Metastatic prostate cancer means that the cancer has spread beyond the prostate gland and nearby tissues to other distant body areas, such as the bones and distant lymph nodes. Prostate cancer may also spread to other organs such as the lungs, liver and brain, but the bone and lymph nodes are more common sites for metastatic disease.
A very small percentage of men, about 5 to 7%, have metastatic disease at the time of diagnosis. Some men go on to develop advanced or metastatic disease after treatment for early-stage prostate cancer.
While no treatments can cure metastatic prostate cancer, advances in treatment over the last decade have helped to significantly extend survival and relieve symptoms.
Treatment for metastatic prostate cancer
There has been tremendous progress in the treatment of metastatic prostate cancer over the last decade and long-term median survival has doubled. Your treatment may include:
- Drugs to block testosterone. Initial therapy of metastatic prostate cancer involves androgen-deprivation therapy using a combination of two types of drugs to block testosterone: luteinizing hormone-releasing hormone (LHRH) therapy given by injection to injections to block testosterone produced from the testes and androgen receptor (AR) targeted therapy given in oral pills block testosterone from other sources in the body.
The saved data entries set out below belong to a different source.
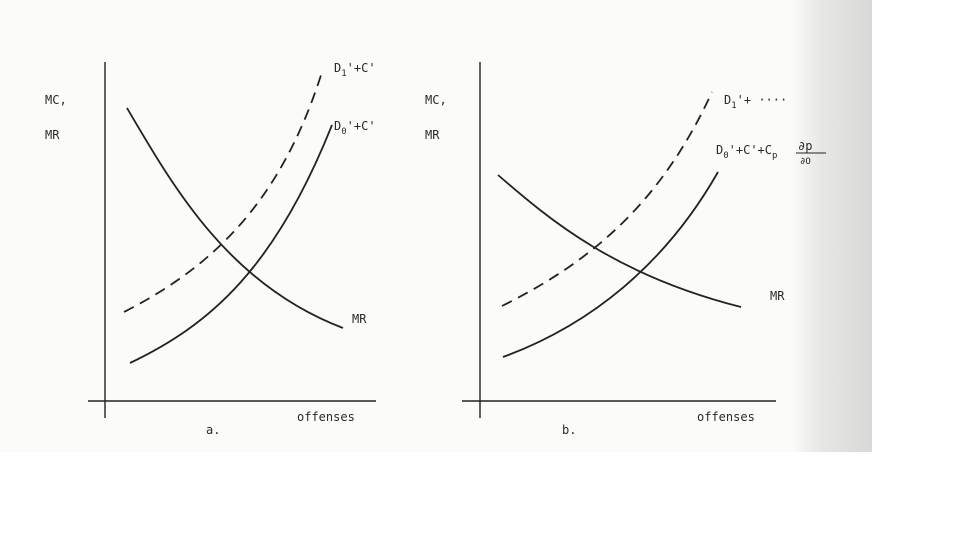 The height and width of the screenshot is (540, 960). I want to click on panel-b-d0-curve, so click(610, 264). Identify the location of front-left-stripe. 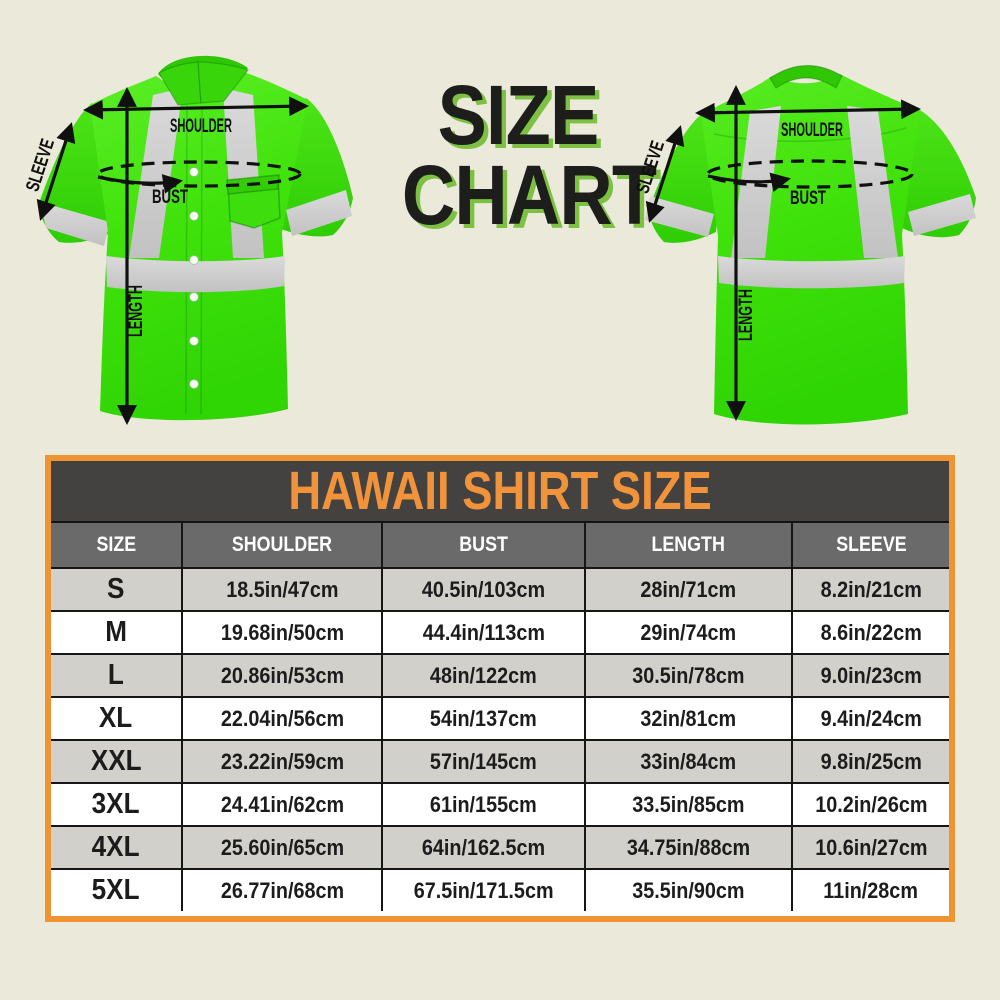
(156, 173).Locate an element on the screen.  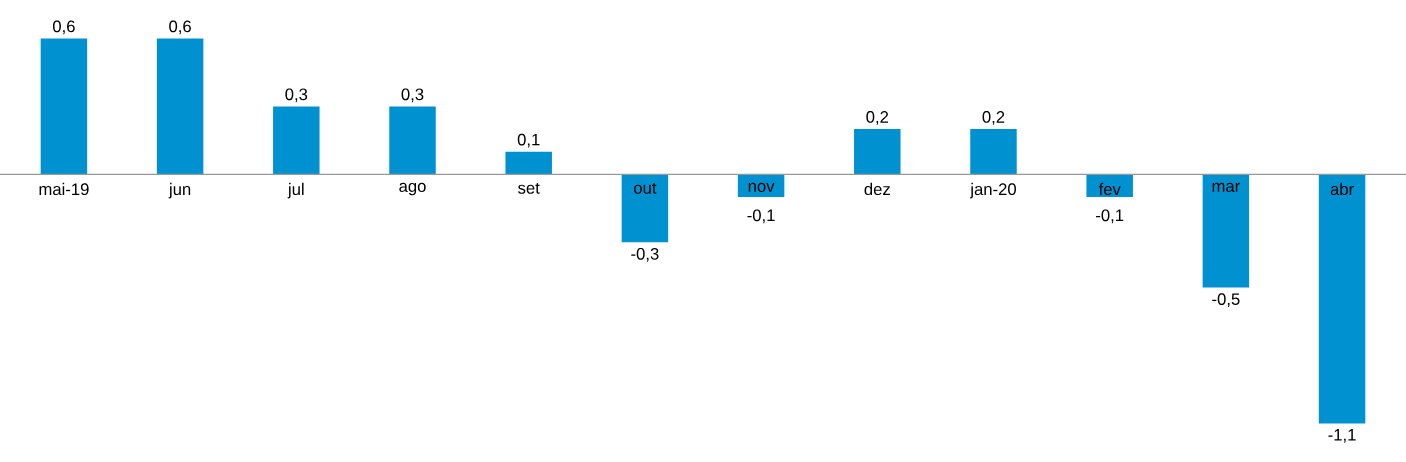
x-tick-label: dez is located at coordinates (877, 189).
- Triple therapy for metastatic prostate cancer. In patients with high-volume metastatic disease (a greater amount of disease has spread to lymph nodes, bone and other organs) adding the chemotherapy drug docetaxel to the LHRH therapy and AR targeted therapy is recommended. This so called “triple therapy” was recently approved based on two important clinical trials known as the PEACE-1 and ARASENS trials. They determined that the double therapy extends survival by 30%, but in high-risk and high-volume disease, triple therapy extends survival by another 20%.
- PARP inhibitors. This type of targeted therapy works to prevent the PARP protein from helping cancer cells repair themselves. (We want damaged cancer cells to die off rather than be repaired.) These drugs are most effective against tumors that already have a faulty “repair” gene. Men are deemed to have castrate resistant prostate cancer (because the androgen deprivation therapy stopped working) should have DNA testing of their tumor to determine if they are candidates for PARP inhibitors (such as olaparib and rucaparib).
- Checkpoint inhibitors. These drugs are a type of immunotherapy, and work to use the body’s immune system to fight against the cancer. Some cancers have certain gene mutations or have cancers that express the protein PD-L1. An immunotherapy called pembrolizumab (Keytruda) may help the immune system better attack cancer cells that have these mutations or PD-L1 protein.
More about checkpoint inhibitors
- Second-line chemotherapy. Some patients may begin second-line chemotherapy with another chemotherapy drug called cabazitaxel.
- Radiopharmaceutical drug. A new radiopharmaceutical drug called lutetium Lu 177 vipivotide tetraxetan (Pluvicto™) carries a radioactive substance (isotope) to prostate cancer cells that have a biomarker called prostate-specific membrane antigen. The drug attaches to and is absorbed by the PSMA-positive cells where the drug then releases radiation that can damage and kill the cells. Your physician team will determine whether your prostate cancer cells are PSMA-positive with a specialized PSMA-PET scan. Pluvicto is used for patients with metastatic castration-resistant prostate cancer that is PSMA-positive. It is administered as an intravenous infusion, every six weeks for a maximum of six treatments.
The exact order of treatment for men with castration resistant prostate cancer is currently unclear. However, it is not uncommon for men to sequentially go through most of the above treatments.